While hedge funds as a whole have had their share of struggles in the first half of 2026, we’re constructive on the space going forward. Dislocations in rates and energy driven by the war in Iran, credit dispersing after years of being compressed, and loads of corporate actions create opportunities for skilled managers to earn solid returns. We’re seeing a lot of activity beneath the surface of the markets, exactly the environment that can generate reward potential. Beyond the market backdrop, we’re also finding meaningful ways for investors to utilize certain hedge fund strategies to generate higher after-tax returns.

Gold

Gold came into the year on a tear, having risen from $3,500/oz at the end of August to $4,300 to close out the year. Then, after peaking at $5,500 in January, it slowly ceded those gains and touched back to $4,000 by the end of June.

We consider gold a useful diversifying asset, though its sharp declines and long languishing periods often drag on returns over time. What’s more, it often fails to precisely hedge the real-world events investors buy it for—inflation after the pandemic or this year’s war in Iran.

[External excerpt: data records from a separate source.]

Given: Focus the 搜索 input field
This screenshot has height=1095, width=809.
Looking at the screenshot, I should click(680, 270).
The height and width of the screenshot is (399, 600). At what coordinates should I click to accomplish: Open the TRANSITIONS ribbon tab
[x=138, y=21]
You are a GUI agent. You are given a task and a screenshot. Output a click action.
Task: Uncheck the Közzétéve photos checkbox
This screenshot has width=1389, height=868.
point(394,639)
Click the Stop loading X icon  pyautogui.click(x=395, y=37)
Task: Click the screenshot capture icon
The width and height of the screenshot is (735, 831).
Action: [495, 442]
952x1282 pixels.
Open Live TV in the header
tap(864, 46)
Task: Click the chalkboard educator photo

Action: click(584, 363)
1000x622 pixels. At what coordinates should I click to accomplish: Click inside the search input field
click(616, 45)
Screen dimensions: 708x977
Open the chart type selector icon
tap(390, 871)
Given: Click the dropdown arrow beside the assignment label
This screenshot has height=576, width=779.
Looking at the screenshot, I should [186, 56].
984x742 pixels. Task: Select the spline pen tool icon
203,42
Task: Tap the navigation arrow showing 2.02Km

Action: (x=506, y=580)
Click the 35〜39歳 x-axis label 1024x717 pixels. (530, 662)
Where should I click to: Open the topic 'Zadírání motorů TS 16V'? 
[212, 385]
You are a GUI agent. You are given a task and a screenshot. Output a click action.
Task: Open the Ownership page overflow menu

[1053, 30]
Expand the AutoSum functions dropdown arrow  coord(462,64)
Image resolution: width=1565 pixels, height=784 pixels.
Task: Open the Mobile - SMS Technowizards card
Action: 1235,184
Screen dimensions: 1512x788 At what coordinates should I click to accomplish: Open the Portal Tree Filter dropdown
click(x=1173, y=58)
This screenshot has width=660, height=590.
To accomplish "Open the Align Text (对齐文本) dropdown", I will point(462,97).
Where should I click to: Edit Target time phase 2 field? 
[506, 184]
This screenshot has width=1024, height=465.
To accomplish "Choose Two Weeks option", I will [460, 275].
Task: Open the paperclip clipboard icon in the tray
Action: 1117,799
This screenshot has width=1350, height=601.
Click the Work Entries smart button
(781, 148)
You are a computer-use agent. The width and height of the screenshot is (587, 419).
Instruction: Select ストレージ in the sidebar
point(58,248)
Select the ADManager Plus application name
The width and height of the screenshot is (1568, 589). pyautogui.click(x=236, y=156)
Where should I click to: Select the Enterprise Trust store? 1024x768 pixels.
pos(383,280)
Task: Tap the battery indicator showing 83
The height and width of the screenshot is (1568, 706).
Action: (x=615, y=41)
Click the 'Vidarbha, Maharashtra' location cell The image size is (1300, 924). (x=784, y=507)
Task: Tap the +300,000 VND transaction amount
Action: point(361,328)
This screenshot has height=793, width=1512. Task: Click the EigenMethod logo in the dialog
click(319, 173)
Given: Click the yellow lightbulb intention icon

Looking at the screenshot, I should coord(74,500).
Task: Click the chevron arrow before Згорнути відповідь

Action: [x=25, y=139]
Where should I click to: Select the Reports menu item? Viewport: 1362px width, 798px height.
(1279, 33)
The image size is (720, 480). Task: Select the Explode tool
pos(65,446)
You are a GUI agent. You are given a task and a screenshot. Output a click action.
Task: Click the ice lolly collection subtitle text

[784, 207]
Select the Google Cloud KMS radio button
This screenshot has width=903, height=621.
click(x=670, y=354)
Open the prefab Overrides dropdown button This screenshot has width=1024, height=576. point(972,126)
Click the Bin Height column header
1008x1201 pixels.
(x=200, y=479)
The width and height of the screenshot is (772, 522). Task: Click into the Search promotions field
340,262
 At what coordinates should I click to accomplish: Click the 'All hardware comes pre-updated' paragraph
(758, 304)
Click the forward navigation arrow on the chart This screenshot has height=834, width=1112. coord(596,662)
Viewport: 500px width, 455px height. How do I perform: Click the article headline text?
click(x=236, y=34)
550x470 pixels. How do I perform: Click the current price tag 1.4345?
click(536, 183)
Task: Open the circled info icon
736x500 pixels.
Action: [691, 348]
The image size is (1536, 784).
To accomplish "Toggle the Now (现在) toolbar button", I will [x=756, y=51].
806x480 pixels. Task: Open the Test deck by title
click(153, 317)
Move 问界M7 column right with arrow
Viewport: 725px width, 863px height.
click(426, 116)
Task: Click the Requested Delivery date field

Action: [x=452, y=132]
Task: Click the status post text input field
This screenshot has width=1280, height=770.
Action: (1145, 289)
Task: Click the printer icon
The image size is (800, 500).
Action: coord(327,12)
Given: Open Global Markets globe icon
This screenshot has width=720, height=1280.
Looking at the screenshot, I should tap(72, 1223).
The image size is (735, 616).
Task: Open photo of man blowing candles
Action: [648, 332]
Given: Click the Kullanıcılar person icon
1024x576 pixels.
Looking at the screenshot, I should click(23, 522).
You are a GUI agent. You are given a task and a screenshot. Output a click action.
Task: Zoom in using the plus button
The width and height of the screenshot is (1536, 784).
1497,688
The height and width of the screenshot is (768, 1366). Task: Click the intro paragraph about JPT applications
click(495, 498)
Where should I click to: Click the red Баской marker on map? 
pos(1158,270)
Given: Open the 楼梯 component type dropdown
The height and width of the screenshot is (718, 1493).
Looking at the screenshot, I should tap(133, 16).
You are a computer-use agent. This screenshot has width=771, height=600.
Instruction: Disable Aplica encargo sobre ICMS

When we wrote about gold in February, we noted that it had reached over 4% of global investable assets, a level which we had difficulty envisioning as sustainable over the medium term. That level has now fallen back closer to 3%—still elevated, but arguably easier to support (Display).

Crypto

The Trump presidency created a major set of catalysts for the crypto-asset complex in 2024 and 2025, with bitcoin surging 50% to over $100,000 in the weeks after the 2024 election. Yet after peaking at roughly $125,000 late last year, it has since suffered a series of declines, falling back to around $63,000. Some of that decline has followed the announcement of a US government Strategic Bitcoin Reserve that underwhelmed speculators’ hopes. More recently, a momentum unwind, and doubts about whether one of bitcoin’s largest corporate buyers will continue to hold and accumulate the asset have also weighed on prices.

As with gold, we don’t make tactical calls on bitcoin. Earlier this year, we noticed more interest in “buying the dip” from our UHNW clients than we’d seen during the crypto winter of 2022. But that has dried up more recently.

Outside of bitcoin, we continue to see intriguing innovations and uptake in the crypto/blockchain world, with tokenization and prediction markets increasingly integrated in real-world scenarios.

A Resurgent Economy, But Not Without Risks

The first half of 2026 served as another reminder that economies and markets rarely move in straight lines. A war that threatened global energy supplies, persistent inflation concerns, shifting central bank leadership, and questions surrounding the sustainability of the AI investment cycle all had the potential to derail growth. Yet the economy has remained remarkably resilient. That resilience is arguably the most important observation of the year so far.

At the same time, resilience should not be mistaken for invulnerability. The cycle is mature, savings cushions have eroded, and the economy has become more sensitive to both energy prices and financial markets. While our base case remains positive, the world is not without risks.

For investors, the implication is straightforward. Broadly speaking, the opportunity set remains favorable across fixed income, equities, private markets, and select alternatives. But a rising tide is unlikely to lift all boats equally. The most important investment questions are increasingly about selectivity, valuation, and identifying where economic value ultimately accrues as technological and geopolitical forces reshape the landscape.

As always, our focus is less on predicting the next headline than on building portfolios capable of navigating the whole range of outcomes. The economy hasn’t cracked, but uncertainty remains—and that’s where long-term opportunities lie. Maintaining discipline, diversification, and a long-term perspective is the best way to capitalize on them.

The views expressed herein do not constitute research, investment advice or trade recommendations, do not necessarily represent the views of all AB portfolio-management teams and are subject to change over time.